ETP-specific-knockout mice reveal endotrophin as a key regulator of kidney fibrosis in ischemia-reperfusion injury models

Abstract

Endotrophin (ETP), a cleavage product of the C5 domain of collagen VI α3 (COL6A3), plays a crucial role in extracellular matrix remodeling. Previously established Col6a3-knockout mouse models primarily reflect the consequences of COL6A3 loss rather than the specific effects of ETP depletion, making it challenging to directly assess the functions of ETP. These models either disrupt COL6A3 along with ETP production or express functionally defective COL6A3 while maintaining ETP production. Here we developed and validated a novel ETP-knockout (ETP^KO) mouse model that selectively ablates ETP while preserving Col6a3 expression to address these limitations.
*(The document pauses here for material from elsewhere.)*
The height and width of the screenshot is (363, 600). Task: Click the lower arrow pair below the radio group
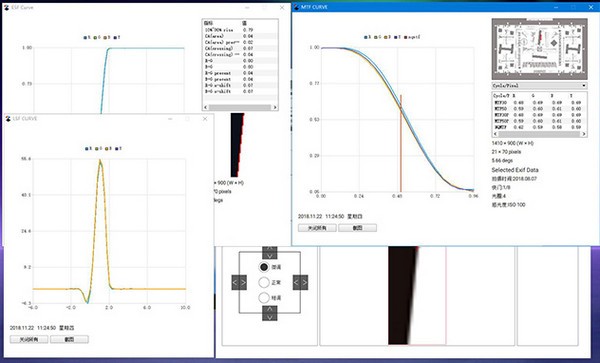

To generate the ETP^KO model, we introduced lox2272 sites and a fluorescent mCherryCAAX reporter into the Col6a3 locus, ensuring that ETP expression is turned off and reporter expression is turned on upon Cre-mediated recombination. Crossing the Col6a3-Etp+mCherryCAAX mouse line with CMV-Cre mice yielded ETP^KO mice, in which successful ETP deletion was confirmed by sequencing of genomic DNA and analysis of mCherryCAAX expression. Using this model, we investigated the role of ETP in kidney fibrosis. ETP^KO mice subjected to unilateral or bilateral kidney ischemia-reperfusion injury exhibited complete Etp messenger RNA ablation with only a partial reduction in Col6a3 mRNA. Notably, ETP depletion significantly attenuated fibrosis progression, demonstrating a critical contribution of ETP to the pathogenesis of kidney fibrosis. The ETP^KO mouse model provides a targeted and specific approach to study ETP function independently of COL6A3 expression. These findings establish ETP as a key driver of fibrosis and position ETP^KO mice as a valuable tool for elucidating ETP-mediated mechanisms in preclinical disease models.